Jess Nevins has posted up his defense of Bulwer-Lytton's prose over at No Fear of the Future, saying that the Victorian writer wasn't all that bad:
But Bulwer-Lytton deserves better. Never mind that he wrote in the style of his era, and that to single him out for writing like his contemporaries is unjust. Never mind that other writers who are his stylistic inferiors are not targeted so; no sober critic would read Walter Scott or Fenimore Cooper, and then read Bulwer-Lytton, and declare that Bulwer-Lytton is more deserving of derision.

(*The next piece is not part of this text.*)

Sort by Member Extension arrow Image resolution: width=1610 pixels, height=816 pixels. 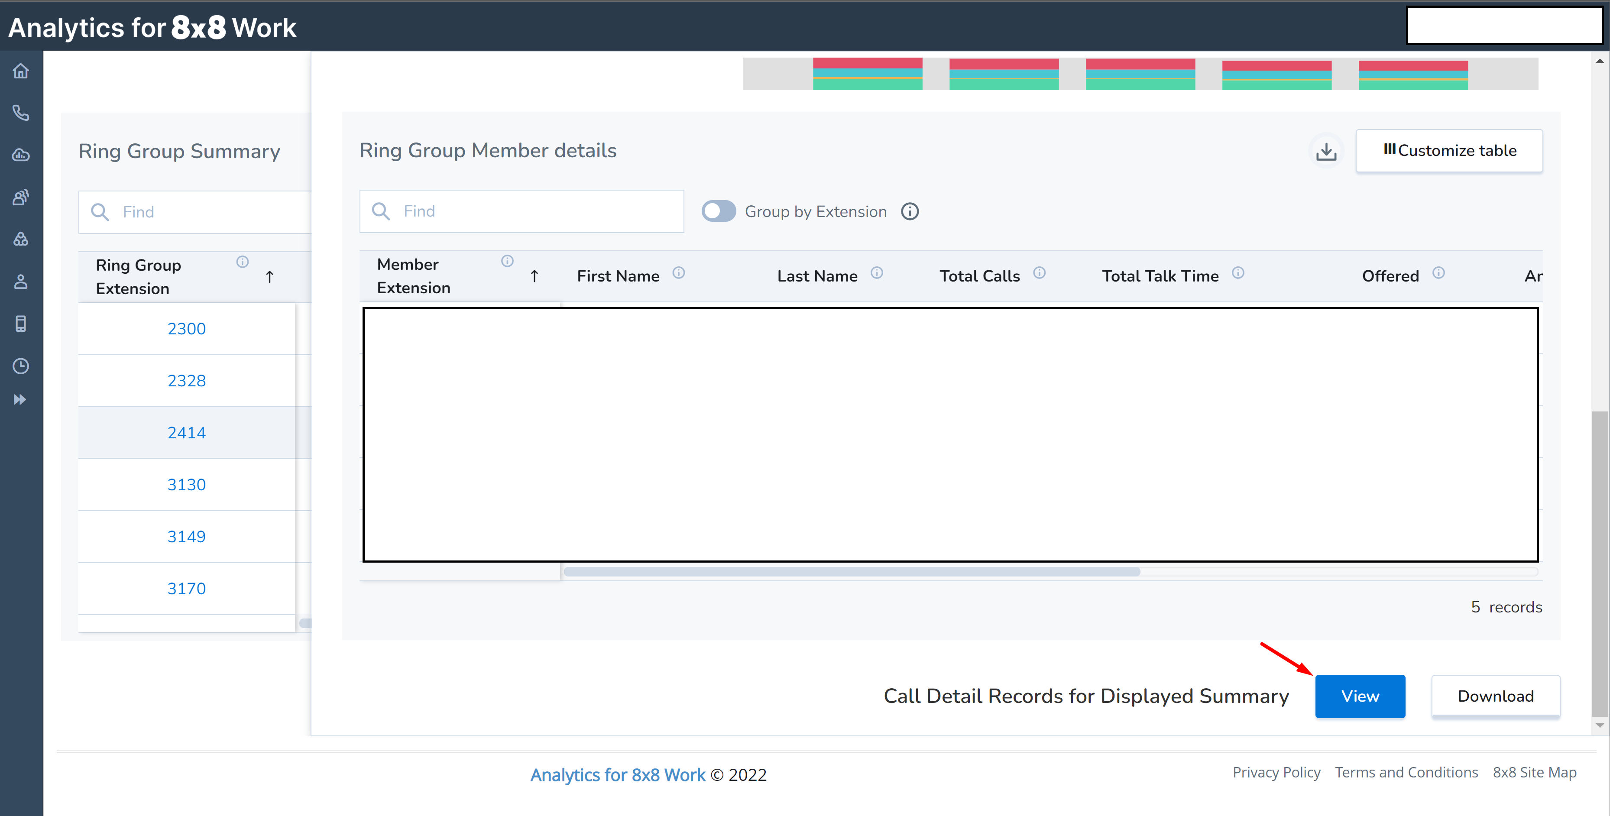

Never mind that, as Jaime Weinman says, "It was a dark and stormy night" isn’t really that bad. (I can find several opening lines in Dickens that are worse).
Bulwer-Lytton is of course the inspiration for the infamous contest of bad (made-up) first lines for novels with his "It was a dark and stormy night" leading the way for other terrible prose-stylists.

It looks like they've also announced this year's winners for the Bulwer-Lytton contest, with the winning line won by Jim Gleeson:
Gerald began--but was interrupted by a piercing whistle which cost him ten percent of his hearing permanently, as it did everyone else in a ten-mile radius of the eruption, not that it mattered much because for them "permanently" meant the next ten minutes or so until buried by searing lava or suffocated by choking ash--to pee.
Do also check out the other entries, they're all wonderfully terrible!

Comments

  1. Well, I thought it was a great way to start a novel. Peeing and lava...what more could anyone want?

    ReplyDelete
  2. Gratuitous titties would've been nice.